Input records

+ + + + + + +

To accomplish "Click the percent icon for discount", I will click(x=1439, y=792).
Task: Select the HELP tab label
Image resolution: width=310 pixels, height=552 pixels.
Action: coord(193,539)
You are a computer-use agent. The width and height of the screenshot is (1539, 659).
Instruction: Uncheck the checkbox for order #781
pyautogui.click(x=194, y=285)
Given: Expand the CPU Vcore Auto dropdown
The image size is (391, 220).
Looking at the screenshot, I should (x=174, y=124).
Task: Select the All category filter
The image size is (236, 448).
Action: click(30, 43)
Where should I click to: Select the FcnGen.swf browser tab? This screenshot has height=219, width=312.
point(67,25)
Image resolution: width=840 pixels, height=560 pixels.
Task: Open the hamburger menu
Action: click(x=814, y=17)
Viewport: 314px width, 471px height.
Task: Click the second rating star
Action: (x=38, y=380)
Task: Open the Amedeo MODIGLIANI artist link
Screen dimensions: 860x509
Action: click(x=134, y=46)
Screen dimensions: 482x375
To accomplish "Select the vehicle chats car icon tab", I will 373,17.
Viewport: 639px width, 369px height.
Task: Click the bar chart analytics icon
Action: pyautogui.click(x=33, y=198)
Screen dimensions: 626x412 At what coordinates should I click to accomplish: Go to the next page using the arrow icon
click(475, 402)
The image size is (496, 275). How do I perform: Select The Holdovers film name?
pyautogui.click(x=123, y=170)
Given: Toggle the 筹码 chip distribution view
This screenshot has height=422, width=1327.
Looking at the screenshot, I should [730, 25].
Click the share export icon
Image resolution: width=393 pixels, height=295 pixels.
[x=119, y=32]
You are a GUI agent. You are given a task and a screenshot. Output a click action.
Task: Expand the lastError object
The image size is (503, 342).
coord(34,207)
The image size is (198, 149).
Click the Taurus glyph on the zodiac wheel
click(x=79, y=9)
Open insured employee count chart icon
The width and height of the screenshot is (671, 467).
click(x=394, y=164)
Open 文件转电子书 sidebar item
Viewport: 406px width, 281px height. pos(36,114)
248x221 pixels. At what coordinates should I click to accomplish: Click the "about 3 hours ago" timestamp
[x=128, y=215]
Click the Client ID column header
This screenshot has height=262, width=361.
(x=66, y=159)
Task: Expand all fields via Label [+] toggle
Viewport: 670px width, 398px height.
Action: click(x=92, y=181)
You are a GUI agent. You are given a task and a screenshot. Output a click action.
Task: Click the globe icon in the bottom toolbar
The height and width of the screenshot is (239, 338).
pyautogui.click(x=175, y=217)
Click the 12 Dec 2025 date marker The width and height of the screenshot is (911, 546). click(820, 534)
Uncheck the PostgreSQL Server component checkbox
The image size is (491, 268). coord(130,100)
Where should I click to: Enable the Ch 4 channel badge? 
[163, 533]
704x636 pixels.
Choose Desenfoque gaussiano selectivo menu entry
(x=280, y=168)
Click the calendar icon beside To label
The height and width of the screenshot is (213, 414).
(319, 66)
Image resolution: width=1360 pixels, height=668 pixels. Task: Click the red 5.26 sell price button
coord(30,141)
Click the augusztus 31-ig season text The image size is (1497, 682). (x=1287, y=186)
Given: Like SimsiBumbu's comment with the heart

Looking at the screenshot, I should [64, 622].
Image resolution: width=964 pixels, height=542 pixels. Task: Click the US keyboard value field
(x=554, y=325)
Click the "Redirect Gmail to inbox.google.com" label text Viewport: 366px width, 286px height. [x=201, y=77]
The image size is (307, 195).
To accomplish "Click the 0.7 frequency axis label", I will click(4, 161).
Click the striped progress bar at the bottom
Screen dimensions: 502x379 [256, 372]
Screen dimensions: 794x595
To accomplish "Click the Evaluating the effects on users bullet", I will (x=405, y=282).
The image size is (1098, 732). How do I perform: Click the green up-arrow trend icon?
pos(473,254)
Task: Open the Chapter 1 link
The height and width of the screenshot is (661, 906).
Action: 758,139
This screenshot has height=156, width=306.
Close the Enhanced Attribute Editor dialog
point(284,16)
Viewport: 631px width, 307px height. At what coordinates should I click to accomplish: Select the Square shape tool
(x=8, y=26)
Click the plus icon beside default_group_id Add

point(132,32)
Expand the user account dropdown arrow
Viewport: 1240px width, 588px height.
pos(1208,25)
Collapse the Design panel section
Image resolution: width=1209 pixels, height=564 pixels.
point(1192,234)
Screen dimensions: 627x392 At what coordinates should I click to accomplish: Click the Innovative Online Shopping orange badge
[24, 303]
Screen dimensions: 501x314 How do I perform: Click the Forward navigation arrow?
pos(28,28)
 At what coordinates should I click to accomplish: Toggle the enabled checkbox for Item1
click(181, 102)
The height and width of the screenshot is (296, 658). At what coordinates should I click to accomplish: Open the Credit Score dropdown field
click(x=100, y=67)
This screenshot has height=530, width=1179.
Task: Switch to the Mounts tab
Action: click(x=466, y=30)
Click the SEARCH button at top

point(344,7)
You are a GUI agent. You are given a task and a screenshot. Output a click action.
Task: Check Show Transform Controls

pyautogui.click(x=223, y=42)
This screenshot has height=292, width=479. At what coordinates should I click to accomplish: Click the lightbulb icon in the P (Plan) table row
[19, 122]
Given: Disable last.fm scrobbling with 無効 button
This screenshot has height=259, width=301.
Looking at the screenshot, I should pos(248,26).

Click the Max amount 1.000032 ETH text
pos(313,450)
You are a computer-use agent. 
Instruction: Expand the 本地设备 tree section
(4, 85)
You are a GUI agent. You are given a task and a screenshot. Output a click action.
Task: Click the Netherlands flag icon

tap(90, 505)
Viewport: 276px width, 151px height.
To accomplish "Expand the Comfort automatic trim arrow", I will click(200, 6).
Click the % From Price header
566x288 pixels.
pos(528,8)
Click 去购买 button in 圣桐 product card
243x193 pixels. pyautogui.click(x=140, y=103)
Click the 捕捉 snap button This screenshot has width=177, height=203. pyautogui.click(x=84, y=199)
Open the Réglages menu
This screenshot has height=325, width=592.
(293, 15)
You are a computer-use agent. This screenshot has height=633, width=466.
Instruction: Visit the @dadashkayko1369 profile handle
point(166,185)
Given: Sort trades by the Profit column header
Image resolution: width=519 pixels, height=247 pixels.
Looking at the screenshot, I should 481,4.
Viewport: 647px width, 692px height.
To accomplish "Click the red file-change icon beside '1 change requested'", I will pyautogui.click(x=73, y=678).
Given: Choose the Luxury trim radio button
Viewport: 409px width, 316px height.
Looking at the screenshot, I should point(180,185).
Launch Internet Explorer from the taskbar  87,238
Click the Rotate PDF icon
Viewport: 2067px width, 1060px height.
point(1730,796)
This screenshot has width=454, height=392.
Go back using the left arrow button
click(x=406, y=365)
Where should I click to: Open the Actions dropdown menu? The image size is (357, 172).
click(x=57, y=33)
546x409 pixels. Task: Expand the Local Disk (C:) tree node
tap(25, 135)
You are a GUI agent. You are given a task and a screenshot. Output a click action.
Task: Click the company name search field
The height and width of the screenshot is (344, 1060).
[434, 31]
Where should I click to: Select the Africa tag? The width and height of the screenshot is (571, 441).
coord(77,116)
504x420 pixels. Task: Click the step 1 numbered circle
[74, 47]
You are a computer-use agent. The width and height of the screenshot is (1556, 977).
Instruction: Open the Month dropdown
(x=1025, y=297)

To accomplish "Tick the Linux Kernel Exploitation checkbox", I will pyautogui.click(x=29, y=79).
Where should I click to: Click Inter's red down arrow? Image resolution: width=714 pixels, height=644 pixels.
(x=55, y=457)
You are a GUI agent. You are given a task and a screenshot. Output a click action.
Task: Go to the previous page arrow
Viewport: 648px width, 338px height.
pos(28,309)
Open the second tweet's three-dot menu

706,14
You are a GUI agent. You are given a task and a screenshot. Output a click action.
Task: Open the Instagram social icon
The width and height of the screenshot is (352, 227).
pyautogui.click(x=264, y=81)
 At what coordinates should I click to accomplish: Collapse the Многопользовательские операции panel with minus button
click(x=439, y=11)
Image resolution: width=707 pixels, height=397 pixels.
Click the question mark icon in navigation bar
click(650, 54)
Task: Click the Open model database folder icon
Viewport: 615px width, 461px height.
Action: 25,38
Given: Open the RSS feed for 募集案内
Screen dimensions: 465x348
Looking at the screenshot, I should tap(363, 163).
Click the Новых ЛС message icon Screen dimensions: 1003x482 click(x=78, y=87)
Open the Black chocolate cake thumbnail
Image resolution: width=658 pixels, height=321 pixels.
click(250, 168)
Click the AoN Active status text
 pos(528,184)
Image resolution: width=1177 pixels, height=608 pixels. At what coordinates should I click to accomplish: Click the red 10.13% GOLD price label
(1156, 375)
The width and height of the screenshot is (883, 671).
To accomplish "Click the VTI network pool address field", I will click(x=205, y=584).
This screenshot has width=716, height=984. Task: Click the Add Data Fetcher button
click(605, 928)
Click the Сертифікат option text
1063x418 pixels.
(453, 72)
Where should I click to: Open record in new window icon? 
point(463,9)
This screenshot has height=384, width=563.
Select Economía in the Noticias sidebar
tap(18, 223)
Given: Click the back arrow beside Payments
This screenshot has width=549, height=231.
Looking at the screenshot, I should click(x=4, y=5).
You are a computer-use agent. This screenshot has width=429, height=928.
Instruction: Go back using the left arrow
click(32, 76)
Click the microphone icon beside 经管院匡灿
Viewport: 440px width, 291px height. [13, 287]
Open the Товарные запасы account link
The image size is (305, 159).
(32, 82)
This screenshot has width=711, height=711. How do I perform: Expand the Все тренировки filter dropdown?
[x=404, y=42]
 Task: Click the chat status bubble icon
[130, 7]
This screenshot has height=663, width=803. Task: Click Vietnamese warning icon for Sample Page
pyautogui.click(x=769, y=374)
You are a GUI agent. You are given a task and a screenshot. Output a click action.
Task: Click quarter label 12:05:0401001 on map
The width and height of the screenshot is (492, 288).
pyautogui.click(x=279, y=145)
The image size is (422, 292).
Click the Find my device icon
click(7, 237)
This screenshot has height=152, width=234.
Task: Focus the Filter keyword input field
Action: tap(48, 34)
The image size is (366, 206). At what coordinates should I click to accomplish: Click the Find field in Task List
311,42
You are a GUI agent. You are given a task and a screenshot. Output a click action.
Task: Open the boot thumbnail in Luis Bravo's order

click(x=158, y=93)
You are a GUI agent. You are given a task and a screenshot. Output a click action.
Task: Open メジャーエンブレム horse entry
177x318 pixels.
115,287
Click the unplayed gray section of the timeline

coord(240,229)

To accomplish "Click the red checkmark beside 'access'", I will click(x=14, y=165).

+ + + + + + +

Task instructions
Proceeding from the line containing "Click 去购买 button in 圣桐 product card" through the line containing "Task: Go to the previous page arrow", transcribe the lines above exactly, both end lines included.

Answer below
Click 去购买 button in 圣桐 product card
243x193 pixels. pyautogui.click(x=140, y=103)
Click the 捕捉 snap button This screenshot has width=177, height=203. pyautogui.click(x=84, y=199)
Open the Réglages menu
This screenshot has height=325, width=592.
(293, 15)
You are a computer-use agent. This screenshot has height=633, width=466.
Instruction: Visit the @dadashkayko1369 profile handle
point(166,185)
Given: Sort trades by the Profit column header
Image resolution: width=519 pixels, height=247 pixels.
Looking at the screenshot, I should 481,4.
Viewport: 647px width, 692px height.
To accomplish "Click the red file-change icon beside '1 change requested'", I will pyautogui.click(x=73, y=678).
Given: Choose the Luxury trim radio button
Viewport: 409px width, 316px height.
Looking at the screenshot, I should point(180,185).
Launch Internet Explorer from the taskbar  87,238
Click the Rotate PDF icon
Viewport: 2067px width, 1060px height.
point(1730,796)
This screenshot has width=454, height=392.
Go back using the left arrow button
click(x=406, y=365)
Where should I click to: Open the Actions dropdown menu? The image size is (357, 172).
click(x=57, y=33)
546x409 pixels. Task: Expand the Local Disk (C:) tree node
tap(25, 135)
You are a GUI agent. You are given a task and a screenshot. Output a click action.
Task: Click the company name search field
The height and width of the screenshot is (344, 1060).
[434, 31]
Where should I click to: Select the Africa tag? The width and height of the screenshot is (571, 441).
coord(77,116)
504x420 pixels. Task: Click the step 1 numbered circle
[74, 47]
You are a computer-use agent. The width and height of the screenshot is (1556, 977).
Instruction: Open the Month dropdown
(x=1025, y=297)

To accomplish "Tick the Linux Kernel Exploitation checkbox", I will pyautogui.click(x=29, y=79).
Where should I click to: Click Inter's red down arrow? Image resolution: width=714 pixels, height=644 pixels.
(x=55, y=457)
You are a GUI agent. You are given a task and a screenshot. Output a click action.
Task: Go to the previous page arrow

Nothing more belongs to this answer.